Пир во время чумы

We use cookies. Read the Privacy and Cookie Policy

Пир во время чумы

В 1913 году Влас Дорошевич, о котором Чуковский написал злую статью, позвал его сотрудничать к себе в «Русское слово». Первым делом вынул из ящика статью, вспоминал Корней Иванович, и стал ее разбирать: здесь вы правы, тут неправы… – «…дал 500 рублей авансу. Это был счастливейший день моей жизни. Тогда казалось, что „Русское Слово“ – а значит, и Дорошевич – командует всей русской культурной жизнью». В «Русском слове» Чуковский опубликовал важные работы: о Джеке Лондоне, о Сергееве-Ценском, об Уитмене, несколько статей о футуристах, в том числе упомянутый хвалебный отзыв на трагедию «Владимир Маяковский». Чуковский пытался даже познакомить Маяковского с Дорошевичем. Этого хотел сам поэт. «Как стремился Маяковский понравиться, угодить Дорошевичу, – писал Чуковский в дневнике. – Он понимал, что тут его карьера. Я все старался, чтобы Дорошевич позволил Маяковскому написать с себя портрет. Дорошевич сказал: ну его к черту». От контактов отказался и даже прислал телеграмму с угрозой: «Если приведете мне вашу желтую кофту позову околоточного сердечный привет».

В 1914 году критик особенно много пишет об Уитмене и футуристах. О текущих литературных событиях – почти ничего; отметить стоит разве что большую и важную статью «Смерть, красота и любовь в творчестве Бунина», где критик, рассказывая о творческой эволюции этого литератора, подводит читателя к мысли, что Бунин стал одним из лучших русских писателей.

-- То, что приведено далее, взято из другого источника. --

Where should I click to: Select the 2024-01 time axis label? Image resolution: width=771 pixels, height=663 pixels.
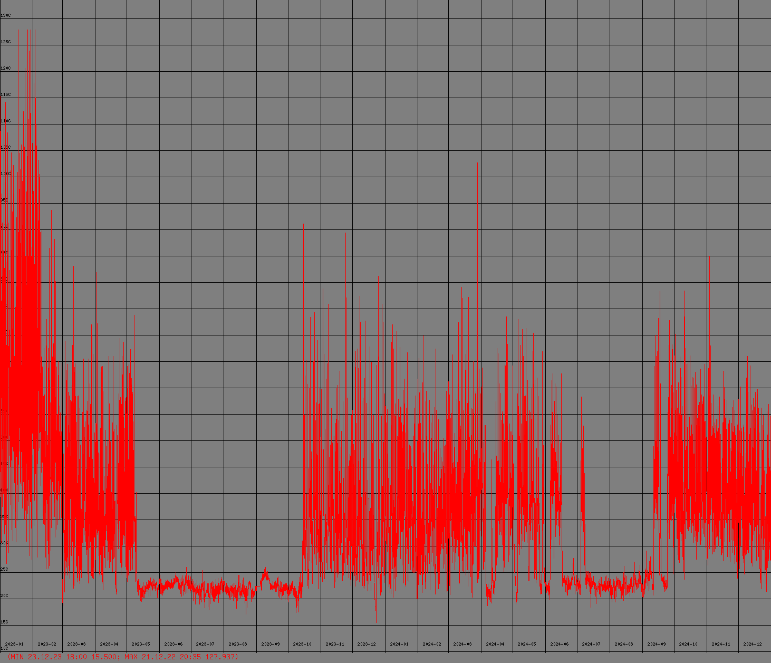[x=399, y=644]
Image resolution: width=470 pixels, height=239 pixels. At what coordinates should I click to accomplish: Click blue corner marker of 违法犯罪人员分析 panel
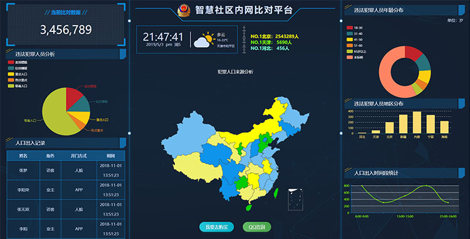tap(123, 54)
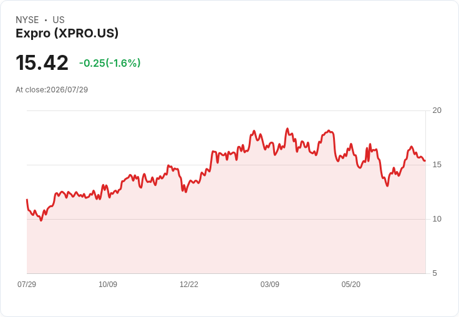Click the price line's final endpoint at right
Viewport: 459px width, 317px height.
pos(425,160)
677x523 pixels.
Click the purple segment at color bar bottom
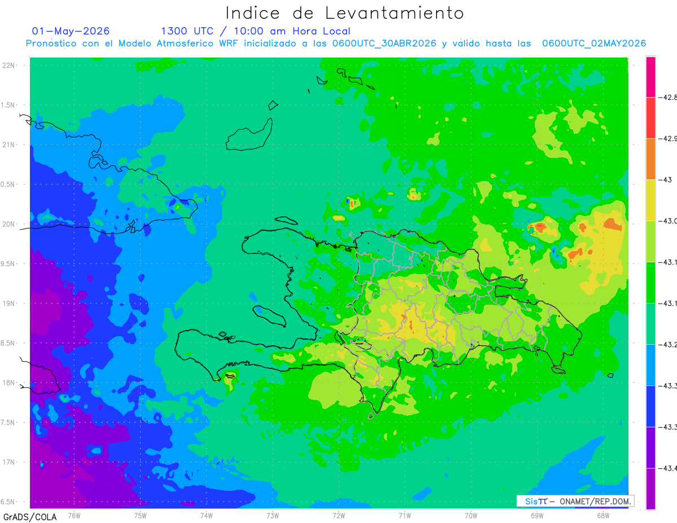[650, 489]
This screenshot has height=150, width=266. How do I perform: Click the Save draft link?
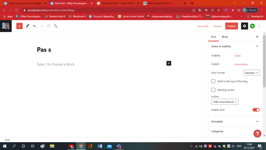[x=203, y=26]
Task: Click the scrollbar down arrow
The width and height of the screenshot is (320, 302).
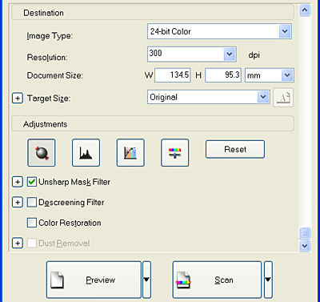Action: pyautogui.click(x=305, y=245)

В это время к Чуковскому в Куоккалу часто заезжали футуристы – и не только «доругиваться», как говорил Лившиц, – некоторые даже оседали там надолго, если позволял кошелек. По воскресеньям у Чуковского бывало множество гостей. Чаще всего – драматург Николай Евреинов, художник Юрий Анненков, который недавно вернулся из Парижа, поэт и критик Борис Садовской, художники Александр Арнштам и Борис Григорьев, поэт Сергей Городецкий, члены многочисленного семейства Пуни. Приходил «футуристический доктор» Иван Кульбин. Приплывал на лодке Виктор Шкловский. Появлялся Мандельштам. Часто захаживали по-соседски Лазарь Кармен и Репин (Репин и Чуковский, кстати, делились друг с другом гостями: художник «угощал» критика Шаляпиным, критик художника – футуристами). Изредка приезжал из Ваммельсуу Андреев. Дни проходили в насыщенном общении, чтении вслух, совместном творчестве, обдумывании общих замыслов.

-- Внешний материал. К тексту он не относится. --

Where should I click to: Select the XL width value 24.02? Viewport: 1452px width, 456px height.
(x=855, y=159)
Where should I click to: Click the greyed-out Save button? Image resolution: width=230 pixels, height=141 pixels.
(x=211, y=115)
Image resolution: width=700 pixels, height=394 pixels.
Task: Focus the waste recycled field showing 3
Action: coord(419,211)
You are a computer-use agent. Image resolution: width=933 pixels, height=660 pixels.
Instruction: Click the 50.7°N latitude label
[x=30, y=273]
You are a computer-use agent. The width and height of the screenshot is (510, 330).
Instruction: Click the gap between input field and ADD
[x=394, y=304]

Надо сказать, бурное общение мешало собственным замыслам настолько, что в марте 1914 года Чуковский просил у Леонида Андреева, уезжавшего в Италию, разрешения пожить в его пустующем доме: «Замыслил я написать лекцию: Тайна Мережковского… План лекции уже отработан до точки… Я хожу и брежу о ней. Но писать ее не могу: мешают. То приезжает Шаляпин, да у нас – воскресения; да черт знает что: какие-то родственники; Сытин, Руманов, – а там Пасха, а там съедутся дачники, а там нужно писать для заработка, и пропадет моя лекция к черту. Вот я и придумал молить Вас – предоставить мне в Вашей даче на месяц апрель комнатушку, крошечную, но совершенно отдельную, где бы я спал и писал».

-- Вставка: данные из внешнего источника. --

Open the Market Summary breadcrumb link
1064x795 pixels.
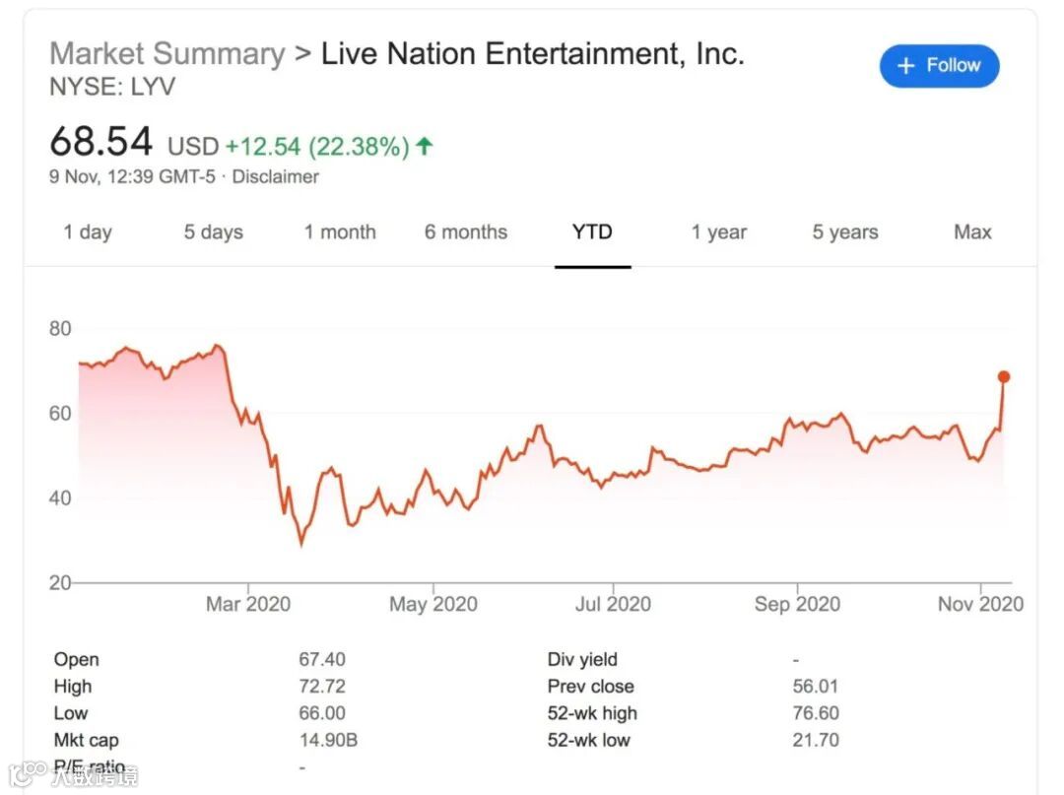(x=166, y=53)
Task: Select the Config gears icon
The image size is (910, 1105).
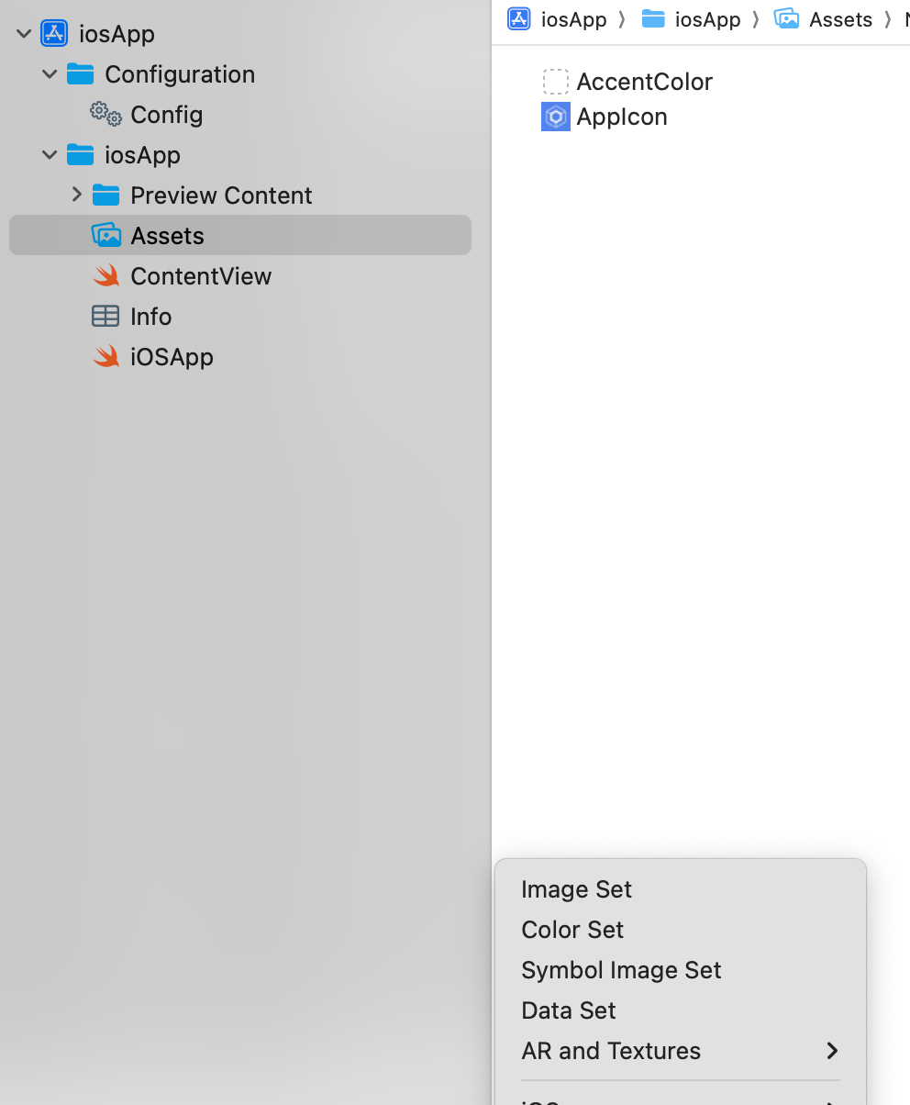Action: [x=105, y=115]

Разумеется, Корней Иванович уже не мог вынести, что остроты, экспромты, импровизации, которыми фонтанировали его гости, их шаржи, наброски, стихотворные упражнения пропадают для истории. Так на свет появился альбом, которому Репин дал не требующее пояснений название «Чукоккала». Тогда никто не мог еще предположить, что альбом этот будет пополняться автографами более полувека и превратится в настоящее сокровище русской культуры.

На обложке «Чукоккалы» Арнштам изобразил писателей и художников, прибывающих к долговязому хозяину морем. Садовской вписал эпиграф:

Наследник и сомышленник Шевченки,

Сюда с искусства ты снимаешь пенки.

Первые пенки были сняты летом 1914 года.

«Интересы детей, их развлечения господствовали, – рассказывал о своем куоккальском детстве Дмитрий Лихачев. – Взрослые с удовольствием принимали участие в детских играх. Дух озорства проявлялся в местном театре, где выступал иногда и Маяковский, читали Репин, Чуковский, Кульбин, ставились подростками фарсы. Мальчишки пели озорные песни про пупсика, „большую крокодилу“, матчиш… Вот в этой обстановке расцветала озорная живопись, озорное сочинительство (пьес и стихов), по преимуществу для детей. Без этого детского и юношеского озорства нельзя понять многое в Чуковском, в Репине, в Пуни и в Анненкове… На благотворительных спектаклях стремились поразить неожиданностями. Ставились фарсы, шутили над всеми известными дачниками. Мой старший брат Миша играл в куоккальском театре в фарсе Е. А. Мировича (Дунаева) „Графиня Эльвира“. Но были и „серьезные“ спектакли. Репин читал свои воспоминания. Чуковский читал „Крокодила“. Жена Репина знакомила с травами и травоедением. Почти все (кроме новичков) были знакомы друг с другом, ходили друг к другу в гости. Создавали благотворительные сборы, детские сады на общественных началах. Взрослые и дети вместе играли в крокет, в серсо, в рюхи». (Детская память Лихачева смешивает времена: когда Чуковский написал «Крокодила», Нордман-Северовой уже не было в живых.)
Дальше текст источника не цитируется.